Stored data:
****

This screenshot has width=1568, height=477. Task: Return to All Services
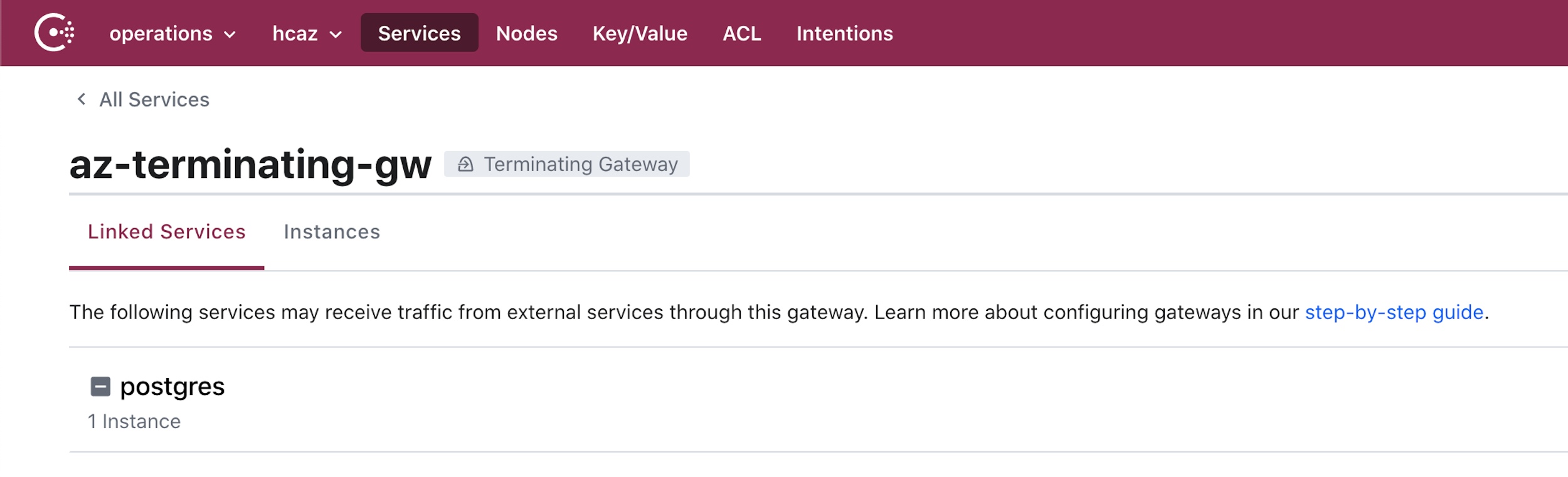click(154, 99)

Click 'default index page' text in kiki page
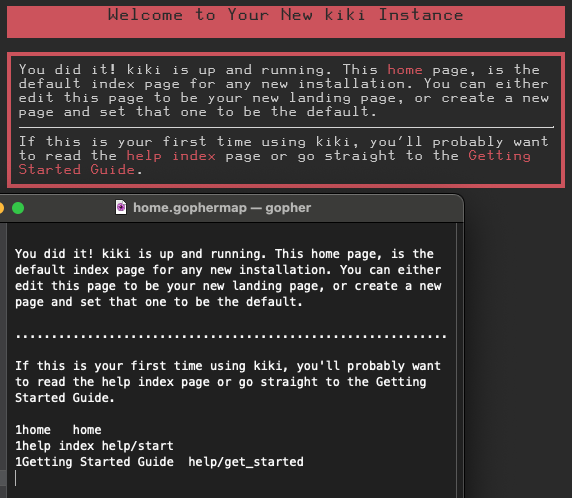pyautogui.click(x=99, y=84)
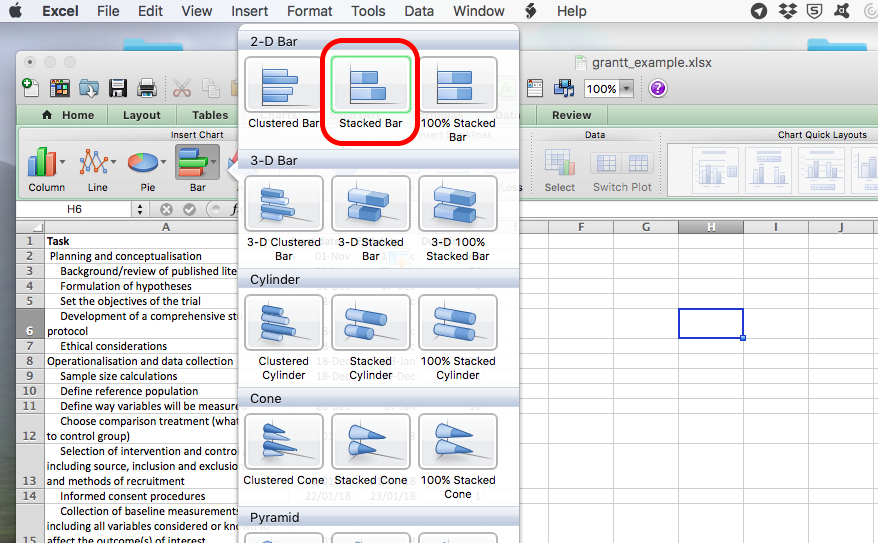The image size is (878, 543).
Task: Click the Save floppy disk icon
Action: point(118,88)
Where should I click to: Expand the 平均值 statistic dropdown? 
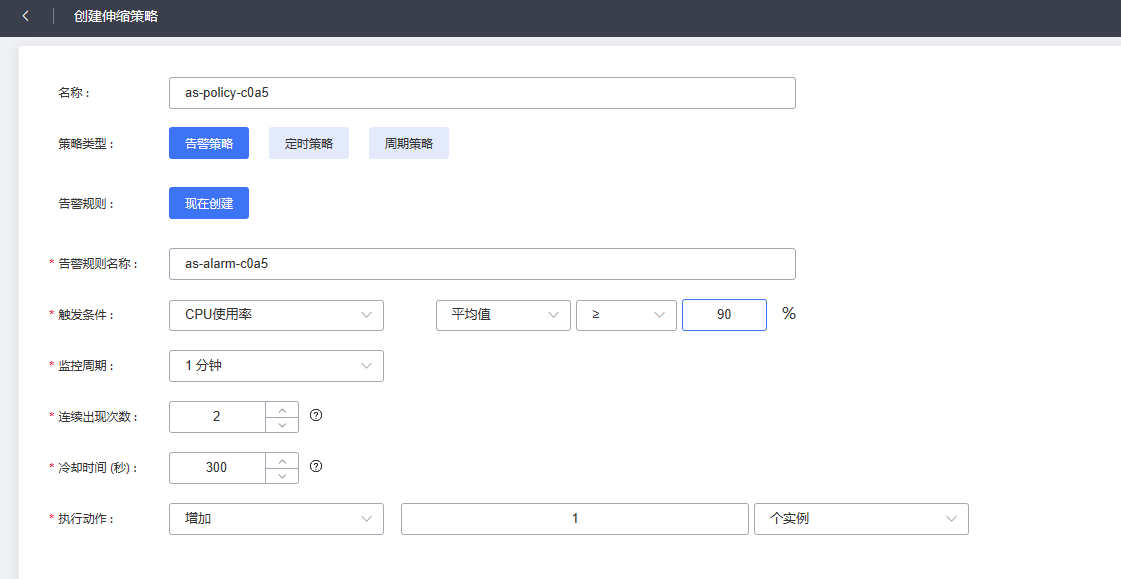503,314
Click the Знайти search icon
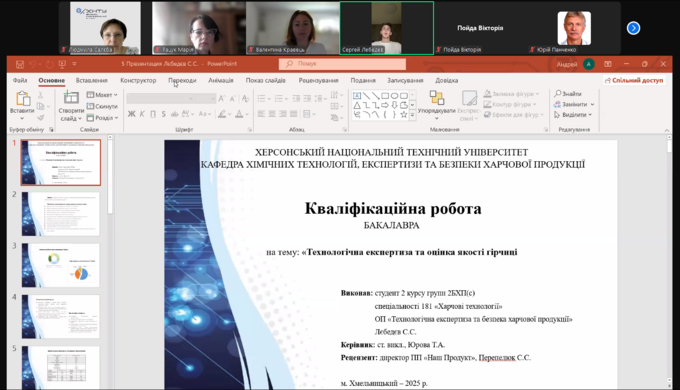This screenshot has height=390, width=680. (558, 94)
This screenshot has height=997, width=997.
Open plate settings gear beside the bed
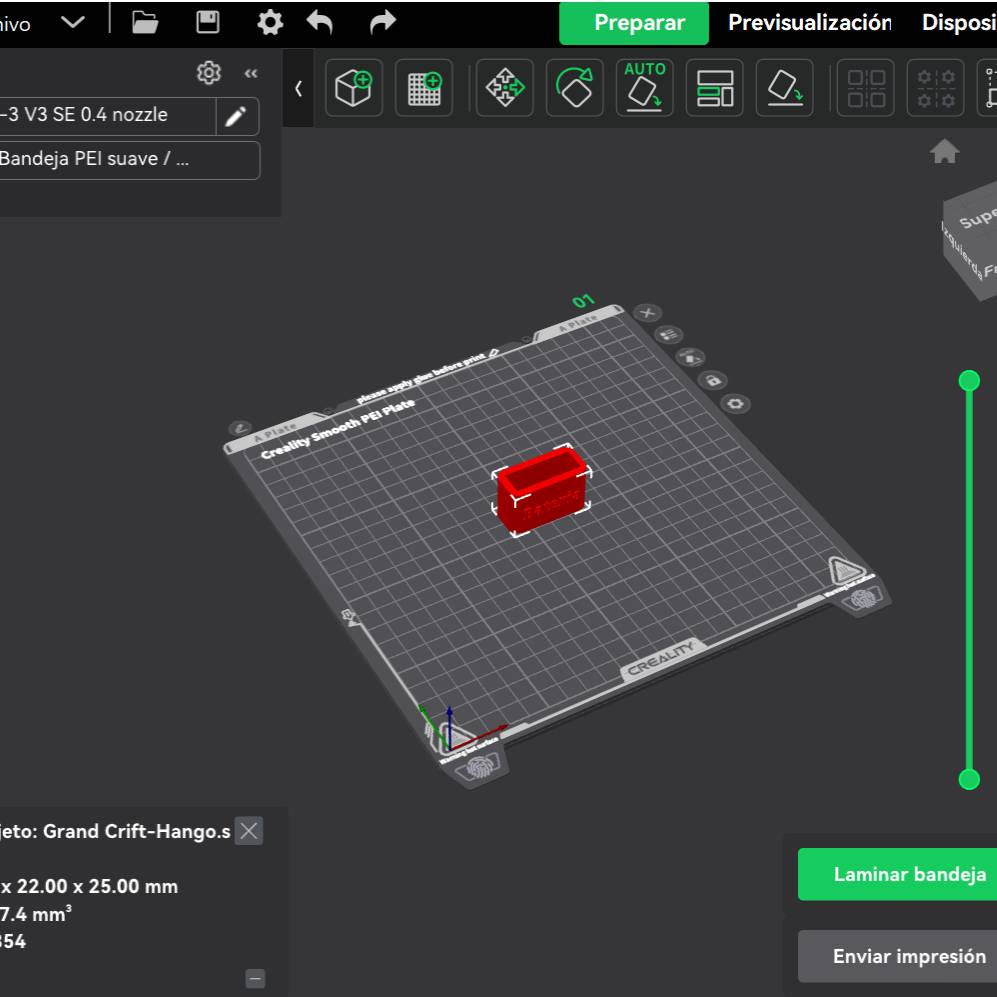[737, 403]
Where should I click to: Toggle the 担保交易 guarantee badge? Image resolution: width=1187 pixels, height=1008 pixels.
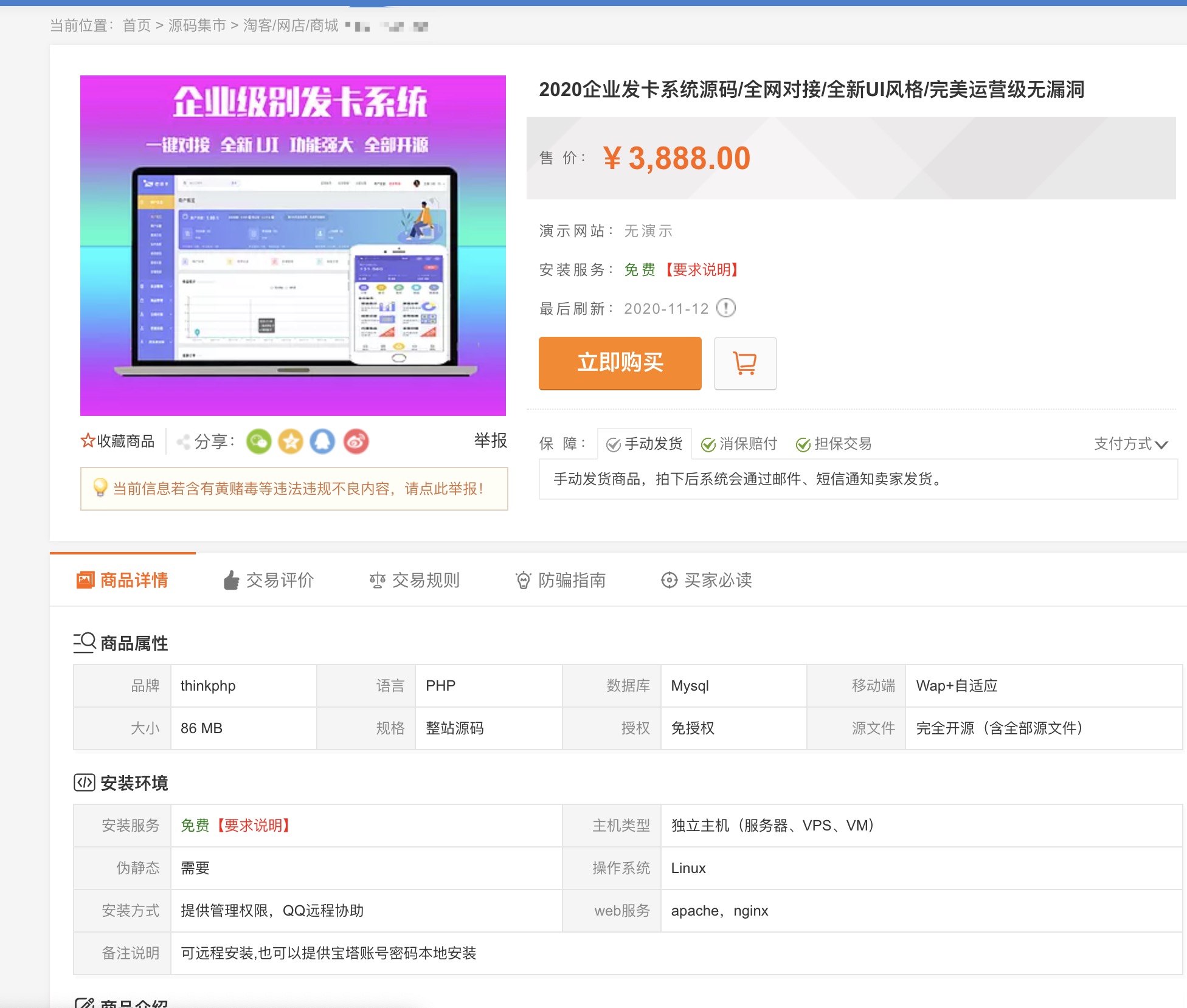click(834, 444)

****

*EXERCISE DIRECTIONS*. Rewrite every line of the records above as a JSON list of strings, one string per line, skipping blank lines. Leave the pictures out of the list.

*FINAL ANSWER*.
[
  "This screenshot has width=1568, height=477. Task: Return to All Services",
  "click(154, 99)",
  "Click 'default index page' text in kiki page",
  "pyautogui.click(x=99, y=84)",
  "The image size is (878, 543).",
  "Task: Click the Save floppy disk icon",
  "Action: point(118,88)",
  "Where should I click to: Expand the 平均值 statistic dropdown? ",
  "503,314",
  "Click the Знайти search icon",
  "This screenshot has height=390, width=680. (558, 94)",
  "This screenshot has height=997, width=997.",
  "Open plate settings gear beside the bed",
  "[737, 403]",
  "Where should I click to: Toggle the 担保交易 guarantee badge? Image resolution: width=1187 pixels, height=1008 pixels.",
  "click(834, 444)"
]